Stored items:
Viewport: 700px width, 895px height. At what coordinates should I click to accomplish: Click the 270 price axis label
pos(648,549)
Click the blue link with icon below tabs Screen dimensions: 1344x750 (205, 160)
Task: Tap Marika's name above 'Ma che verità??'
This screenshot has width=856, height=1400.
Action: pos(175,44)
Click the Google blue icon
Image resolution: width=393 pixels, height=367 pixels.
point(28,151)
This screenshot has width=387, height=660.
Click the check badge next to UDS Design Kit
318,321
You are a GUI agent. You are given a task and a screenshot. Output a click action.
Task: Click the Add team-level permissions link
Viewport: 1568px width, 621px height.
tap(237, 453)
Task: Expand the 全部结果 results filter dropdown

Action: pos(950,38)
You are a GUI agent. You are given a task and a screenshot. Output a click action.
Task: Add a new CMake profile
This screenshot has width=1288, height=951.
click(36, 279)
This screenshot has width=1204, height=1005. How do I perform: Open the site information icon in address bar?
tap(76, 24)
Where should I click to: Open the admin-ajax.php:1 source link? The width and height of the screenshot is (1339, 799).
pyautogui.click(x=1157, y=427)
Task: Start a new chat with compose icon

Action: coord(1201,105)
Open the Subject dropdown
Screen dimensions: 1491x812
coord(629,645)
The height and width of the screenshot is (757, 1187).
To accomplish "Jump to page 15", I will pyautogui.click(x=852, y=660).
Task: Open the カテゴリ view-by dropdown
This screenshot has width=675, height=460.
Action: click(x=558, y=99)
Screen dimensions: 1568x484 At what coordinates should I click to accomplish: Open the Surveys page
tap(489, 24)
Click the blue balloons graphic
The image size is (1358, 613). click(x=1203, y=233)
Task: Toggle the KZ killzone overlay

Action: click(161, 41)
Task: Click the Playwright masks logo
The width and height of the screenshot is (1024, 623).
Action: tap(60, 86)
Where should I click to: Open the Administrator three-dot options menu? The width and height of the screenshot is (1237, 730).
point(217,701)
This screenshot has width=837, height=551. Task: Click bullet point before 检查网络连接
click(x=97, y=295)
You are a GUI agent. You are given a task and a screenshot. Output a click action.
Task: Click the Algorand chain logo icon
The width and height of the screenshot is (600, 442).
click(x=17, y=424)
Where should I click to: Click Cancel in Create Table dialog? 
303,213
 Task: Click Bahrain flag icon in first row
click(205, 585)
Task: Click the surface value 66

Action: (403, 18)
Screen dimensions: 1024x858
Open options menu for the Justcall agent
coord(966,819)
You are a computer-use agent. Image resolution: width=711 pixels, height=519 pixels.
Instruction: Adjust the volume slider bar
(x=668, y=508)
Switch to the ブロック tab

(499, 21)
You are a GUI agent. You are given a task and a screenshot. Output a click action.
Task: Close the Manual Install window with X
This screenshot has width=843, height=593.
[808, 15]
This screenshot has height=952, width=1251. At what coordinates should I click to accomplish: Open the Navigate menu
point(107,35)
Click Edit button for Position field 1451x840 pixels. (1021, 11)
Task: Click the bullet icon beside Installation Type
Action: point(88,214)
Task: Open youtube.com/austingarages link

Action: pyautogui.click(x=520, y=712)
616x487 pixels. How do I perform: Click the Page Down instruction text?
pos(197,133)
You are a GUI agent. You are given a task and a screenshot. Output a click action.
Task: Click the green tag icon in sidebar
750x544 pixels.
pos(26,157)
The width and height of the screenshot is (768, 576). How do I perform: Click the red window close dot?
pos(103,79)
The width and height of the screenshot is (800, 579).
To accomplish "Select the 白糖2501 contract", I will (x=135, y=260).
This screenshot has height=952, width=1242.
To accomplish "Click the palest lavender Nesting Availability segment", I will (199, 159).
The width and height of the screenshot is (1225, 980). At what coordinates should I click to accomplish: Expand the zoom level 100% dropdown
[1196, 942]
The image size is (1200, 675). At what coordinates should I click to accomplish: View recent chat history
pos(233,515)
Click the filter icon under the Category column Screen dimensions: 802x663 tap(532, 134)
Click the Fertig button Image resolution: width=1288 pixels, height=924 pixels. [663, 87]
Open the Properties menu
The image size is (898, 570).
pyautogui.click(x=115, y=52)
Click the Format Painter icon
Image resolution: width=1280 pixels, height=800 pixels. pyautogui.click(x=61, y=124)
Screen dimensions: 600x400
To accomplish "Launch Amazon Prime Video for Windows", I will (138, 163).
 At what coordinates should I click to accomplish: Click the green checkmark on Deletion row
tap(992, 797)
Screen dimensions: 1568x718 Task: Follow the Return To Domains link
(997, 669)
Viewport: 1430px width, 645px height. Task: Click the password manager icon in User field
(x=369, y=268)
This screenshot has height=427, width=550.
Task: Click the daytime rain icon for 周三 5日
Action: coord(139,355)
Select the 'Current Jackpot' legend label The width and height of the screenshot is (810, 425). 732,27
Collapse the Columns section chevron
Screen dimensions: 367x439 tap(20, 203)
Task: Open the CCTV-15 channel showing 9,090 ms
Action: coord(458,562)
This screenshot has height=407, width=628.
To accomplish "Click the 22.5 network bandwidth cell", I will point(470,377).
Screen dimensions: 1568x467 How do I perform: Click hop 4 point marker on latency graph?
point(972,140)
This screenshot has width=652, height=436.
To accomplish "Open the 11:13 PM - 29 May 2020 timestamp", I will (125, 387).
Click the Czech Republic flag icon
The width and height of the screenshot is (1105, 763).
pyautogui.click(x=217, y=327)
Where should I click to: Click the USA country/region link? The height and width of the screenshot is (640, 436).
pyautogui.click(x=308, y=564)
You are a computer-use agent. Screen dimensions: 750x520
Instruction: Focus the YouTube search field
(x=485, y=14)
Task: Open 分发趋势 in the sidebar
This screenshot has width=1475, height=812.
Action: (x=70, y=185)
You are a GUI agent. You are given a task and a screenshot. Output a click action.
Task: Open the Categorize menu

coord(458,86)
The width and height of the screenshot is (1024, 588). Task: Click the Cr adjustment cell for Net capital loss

▶ **TASK OBJECTIVE**
As listed above, the lines from the line with "Task: Click the green tag icon in sidebar" to the line with "This screenshot has height=952, width=1242." are to be echoed exactly, with both ends included and nothing added.

▶ **EXPECTED OUTPUT**
Task: Click the green tag icon in sidebar
750x544 pixels.
pos(26,157)
The width and height of the screenshot is (768, 576). How do I perform: Click the red window close dot?
pos(103,79)
The width and height of the screenshot is (800, 579).
To accomplish "Select the 白糖2501 contract", I will (x=135, y=260).
This screenshot has height=952, width=1242.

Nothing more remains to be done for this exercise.